Le Mexique et le Canada ont vu leur part de marché diminuer dans les importations d’acier aux États-Unis en 2025. Le Canada a imposé des droits de douane de rétorsion sur l’acier américain ; le Mexique ne l’a pas fait.
En 2025, les États-Unis ont importé des produits sidérurgiques pour un montant de 22 849 millions de dollars, soit 21 % de moins qu’en 2024. Les dérivés ne sont pas inclus.
La part du Canada est passée de 23 % à 18 %, soit 4 541 millions de dollars. Celle du Mexique a baissé de 11 % à 9 %, pour s’établir à 2 233 millions.
Importations d’acier aux États-Unis
Les droits de douane prévus par la section 232 sur l’acier et l’aluminium continuent de s’appliquer aux produits conformes à l’Accord de libre-échange entre le Mexique, les États-Unis et le Canada (ACEUM). De plus, depuis septembre 2025, le Canada a imposé une taxe de 25 % sur les importations d’acier et d’aluminium en provenance des États-Unis. Cette taxe représente un montant de 15 600 millions de dollars canadiens (environ 11 000 millions de dollars).

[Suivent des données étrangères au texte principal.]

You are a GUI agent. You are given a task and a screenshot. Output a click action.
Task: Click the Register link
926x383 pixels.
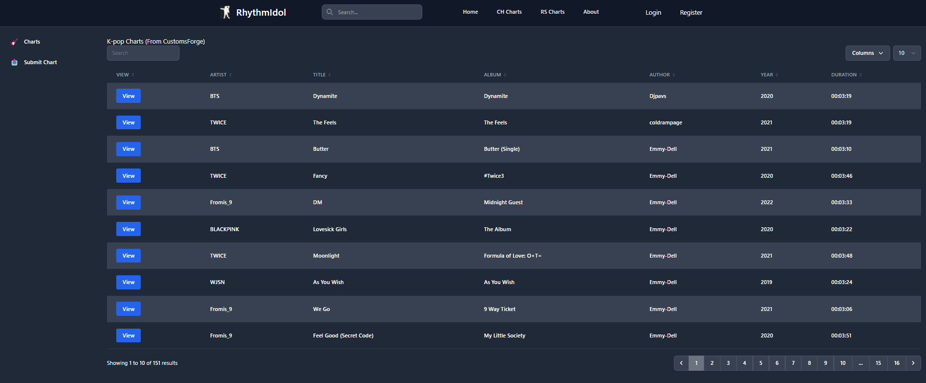point(691,12)
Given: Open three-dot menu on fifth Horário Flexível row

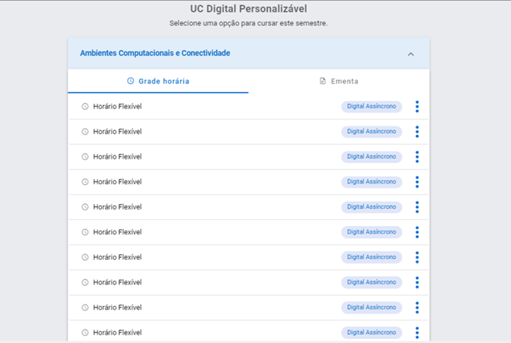Looking at the screenshot, I should [x=417, y=207].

Une analyse du Congrès américain fait état de positions divergentes. Certains groupes d’entreprises affirment que l’extension des droits de douane de 2025 a porté préjudice aux fabricants américains. D’autres producteurs soutiennent que ces droits sont nécessaires pour renforcer la production nationale.
Par ailleurs, certains soutiennent ces droits mais appellent à une coordination des politiques entre les pays signataires du ACEUM afin d’éviter des distorsions dans la chaîne d’approvisionnement.
Production mexicaine
La production d’acier brut au Mexique a reculé de 6 % en glissement annuel en 2025 et l’OCDE prévoit une légère reprise de 0,6 % en 2026. Cette baisse s’explique, d’une part, par une baisse de la demande intérieure. D’autre part, elle est due à la hausse des droits de douane américains, qui ont limité l’accès au principal marché d’exportation.

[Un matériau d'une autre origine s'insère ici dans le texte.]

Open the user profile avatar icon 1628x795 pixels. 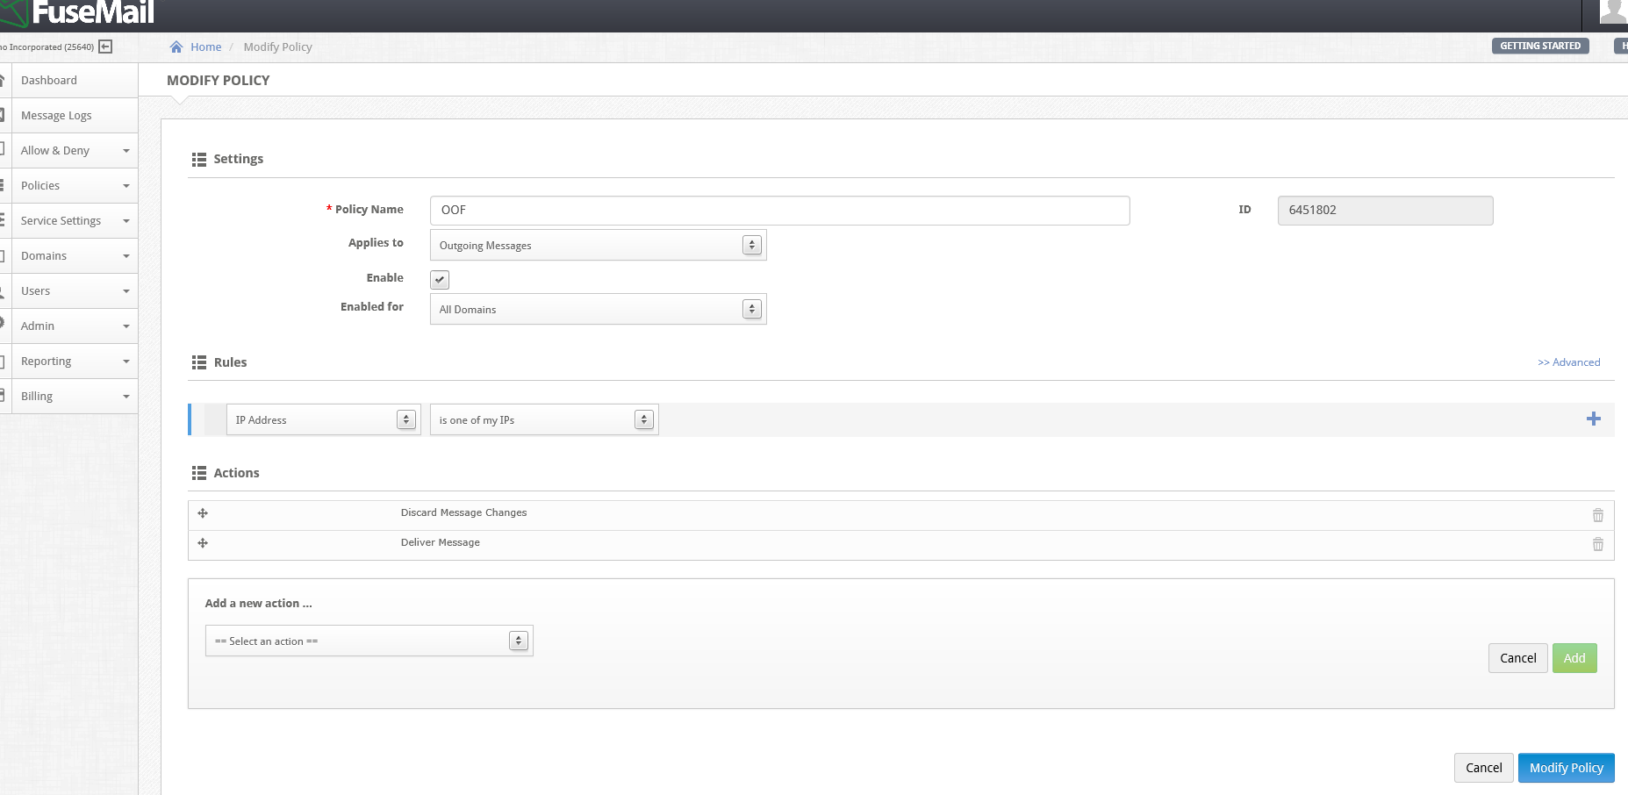[x=1612, y=11]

L’OCDE prévient que la capacité mondiale continue de croître et que l’excédent pourrait atteindre 745 millions de tonnes d’ici 2028. La Chine est le moteur des exportations : en 2025, elle a exporté 131 millions de tonnes. Par ailleurs, elle prévoit d’augmenter sa capacité de 38,6 millions de tonnes d’ici 2028, ce qui exercera une pression sur les prix et les marchés.
Opportunités et défis
Le recul du marché américain et l’essor des exportations chinoises exigent une reconfiguration de la chaîne régionale. La grande opportunité réside dans l’intégration verticale du ACEUM et le développement d’aciers hautement spécialisés. Ainsi, il faut tirer parti de la relocalisation industrielle pour atténuer la baisse de la demande transfrontalière traditionnelle.
Le risque majeur est la perte de compétitivité face à l’énorme excédent mondial qui fait chuter les prix mondiaux. Pour les entreprises, l’absence de politiques tarifaires coordonnées expose l’industrie à des représailles commerciales. De plus, cette situation implique une grave surcapacité qui menace la rentabilité des usines locales.